The court also does not find any merit to the Commissioner's next argument-that the amount of time spent on the case was excessive given its "routine" nature and the lead attorney's "years of experience in Social Security disability litigation." (R. 43, Govt.'s Resp. at 1-2.) The Commissioner believes that 37.7 hours is much too high for an initial brief and should be cut in half to about 20 hours. ( Id. at 4.) She also believes the 12.2 hours spent on the reply brief is unreasonable and should be cut.[3] (Id.) However, the Commissioner does not point to any single line item that is excessive, and so this request is simply an arbitrary guess as to what the Commissioner believes is reasonable. The court, however, may not reduce the number of hours absent a clear indication of why this is necessary. See Smith v. Great Am. Restaurants, Inc., 969 F.2d 430, 439 (7th Cir. 1992) (noting that in fee award cases, "the district court may not arbitrarily reduce the number of hours requested; if it reduces hours it should provide a concise but clear explanation'"). Furthermore, although Social Security cases follow the same five-step analysis, each case involves unique medical facts and a rather labor-intensive study of the administrative record.
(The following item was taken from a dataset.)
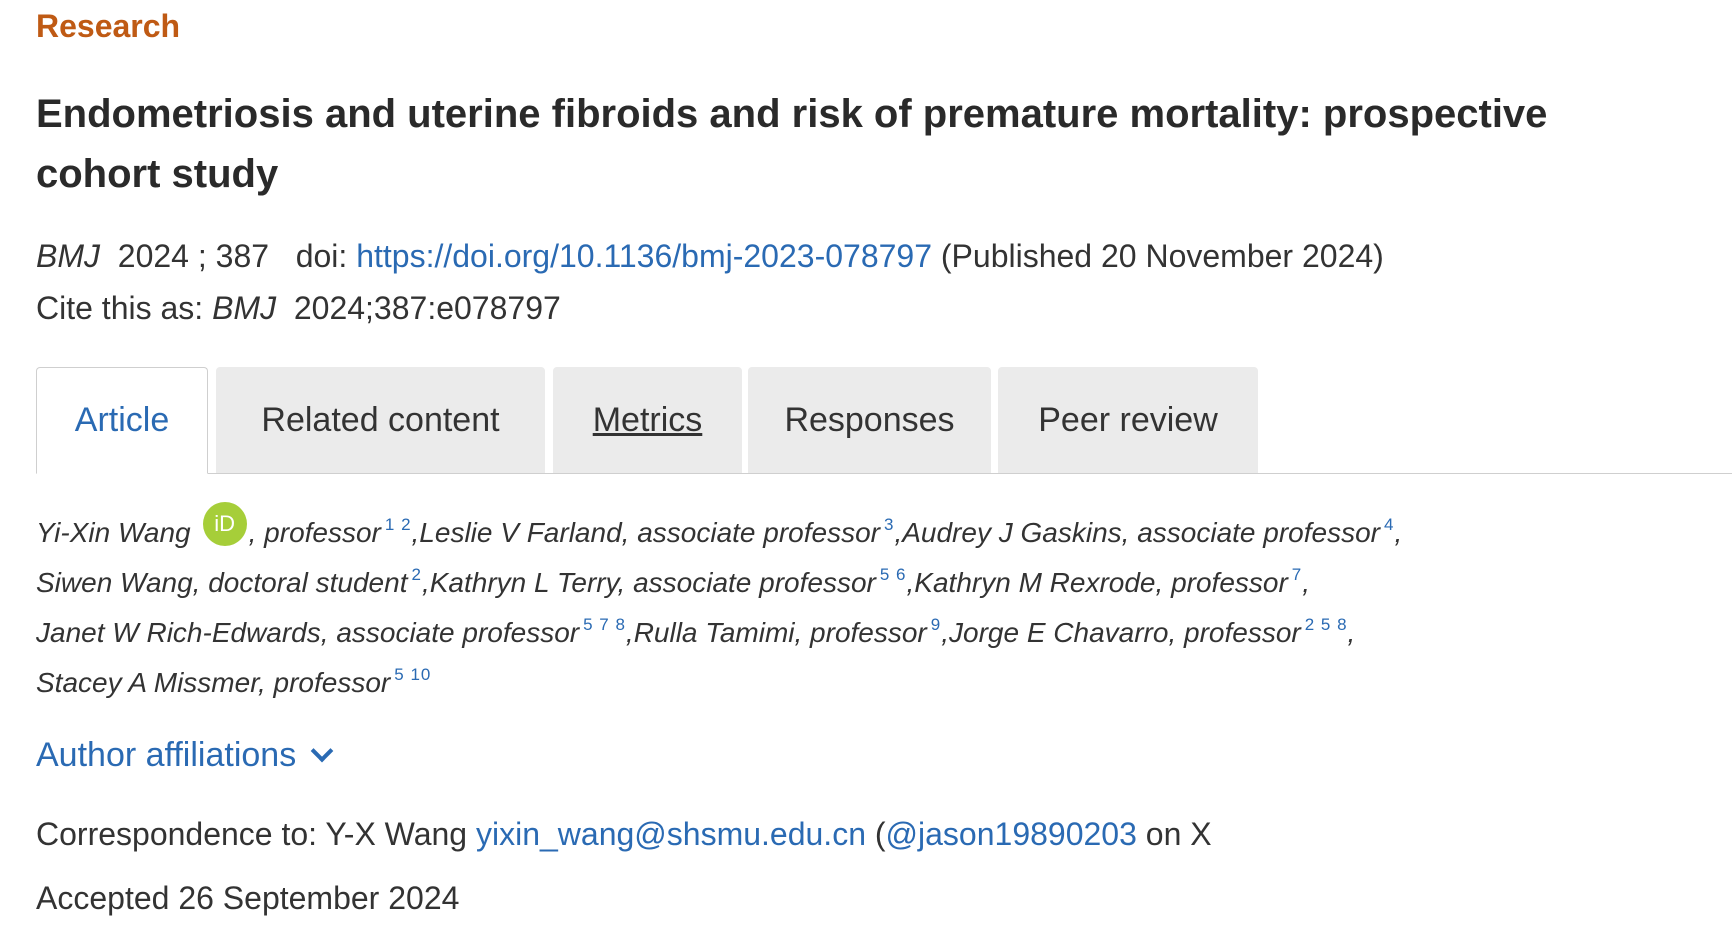 Image resolution: width=1732 pixels, height=934 pixels. What do you see at coordinates (248, 898) in the screenshot?
I see `accepted-date: Accepted 26 September 2024` at bounding box center [248, 898].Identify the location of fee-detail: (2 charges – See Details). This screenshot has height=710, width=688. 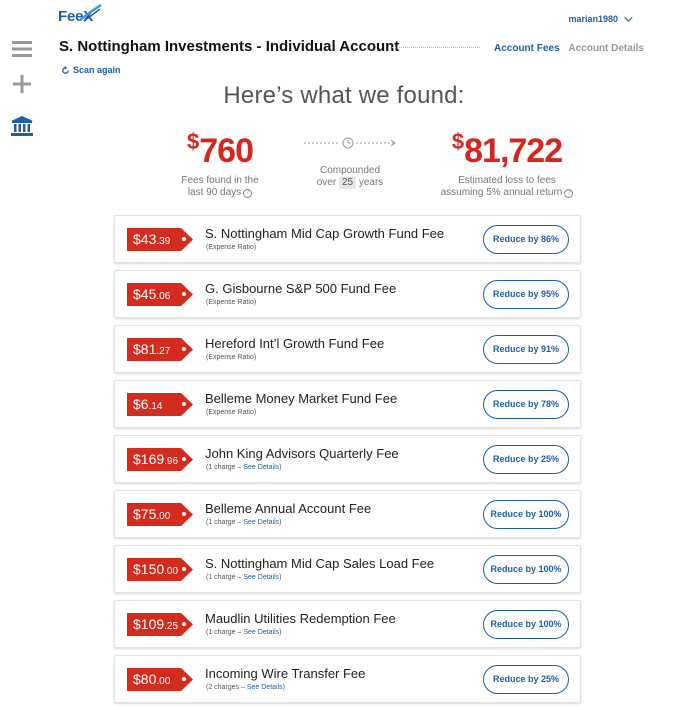
(246, 688).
See Suess, 2013 WL 5304094, at *4. The court does not consider the roughly 38 hours spent on the initial brief, or the 57.2 total hours spent on this case, to be excessive. See Brazitis, 2013 WL 6081017, at *1 (concluding that an EAJA request for $10, 000 in fees is "in the ballpark" and listing cases); Verlee v. Colvin, No. 1:12-CV-45-TLS, 2013 WL 6063243, at *9 (N.D. Ind. Nov. 18, 2013) (finding that 36.4 hours spent on an opening brief is "on the high side" but "not so patently unreasonable as to warrant a reduction"); Garcia v. Colvin, No. 1:11-cv-00165, 2013 WL 1343662, at *2 (N.D. Ind. Apr. 3, 2013) (upholding 61.3 hours spent on claimant's appeal); Schulten v. Astrue, No. 08 CV 1181, 2010 WL 2135474, at *6 (N.D. Ill. May 28, 2010) (noting that 40-60 hours for EAJA fee cases is within permissible range).

Finally, the Commissioner argues that any EAJA award should be granted as payable directly to Ibarra-Montufar, not to his attorney, pending confirmation that he does not owe a pre-existing debt to the government. (R. 43, Def.'s Resp. at 9-12.) Ibarra-Montufar does not object to this point. As such, the award will initially be payable to Ibarra-Montufar pending confirmation that he owes no pre-existing debt to the government, at which point the award will then convert to being payable to his attorney.


For the foregoing reasons, Ibarra-Montufar's motion for an award of fees and costs is granted.